-------- Exercise data

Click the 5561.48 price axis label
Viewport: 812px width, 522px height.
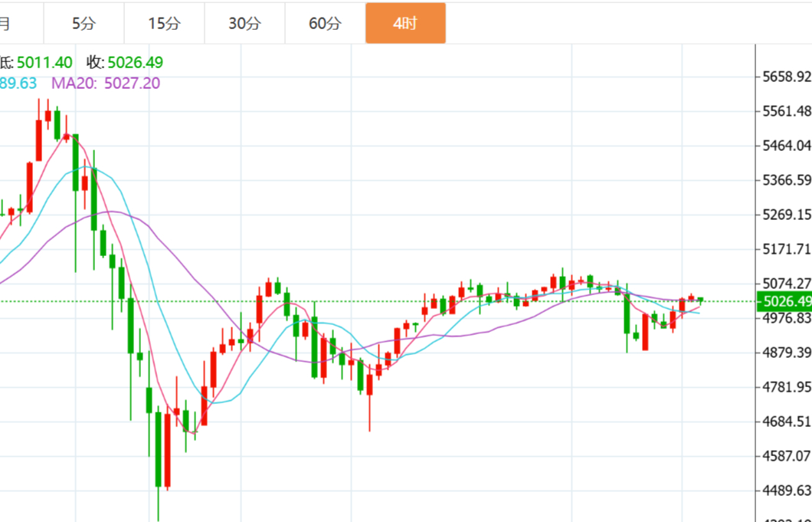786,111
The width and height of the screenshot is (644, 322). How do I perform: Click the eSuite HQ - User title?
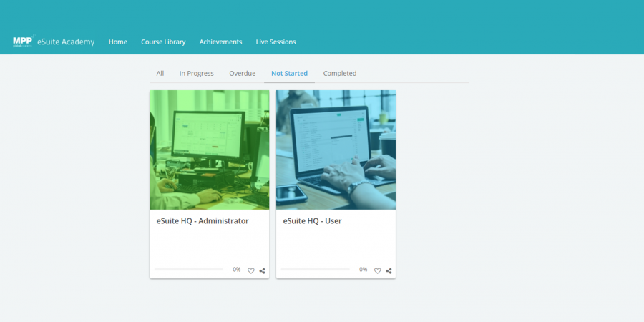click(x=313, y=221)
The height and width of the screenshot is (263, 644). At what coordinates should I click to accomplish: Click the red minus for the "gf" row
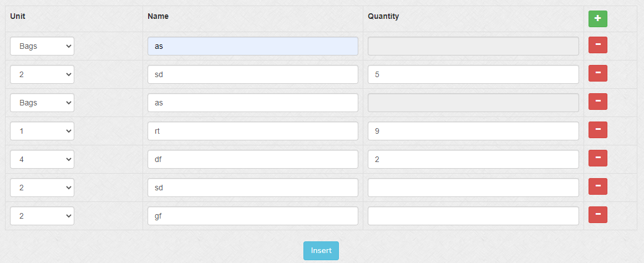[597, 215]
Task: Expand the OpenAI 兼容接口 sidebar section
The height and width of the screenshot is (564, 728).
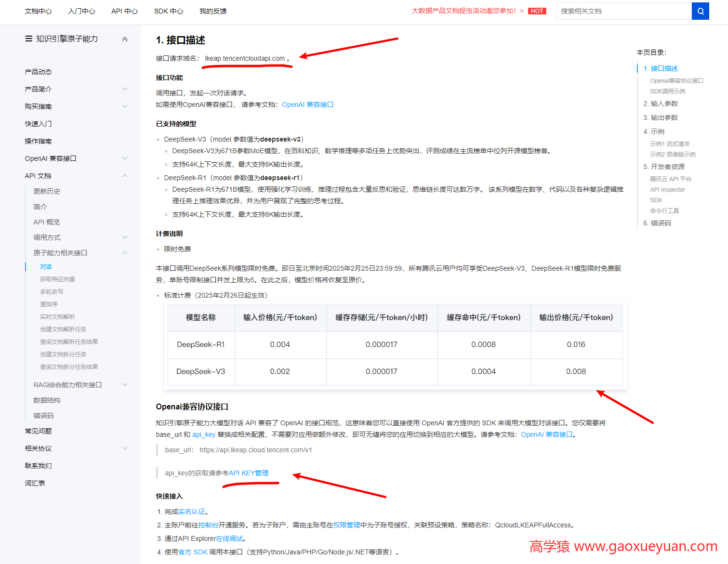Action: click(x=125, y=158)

----------------

Work order
Only the lines from the one containing "The height and width of the screenshot is (564, 728)." through the last line of the records above should be repeated, exactly and without pictures.

Reply
The height and width of the screenshot is (564, 728).
Action: click(x=125, y=158)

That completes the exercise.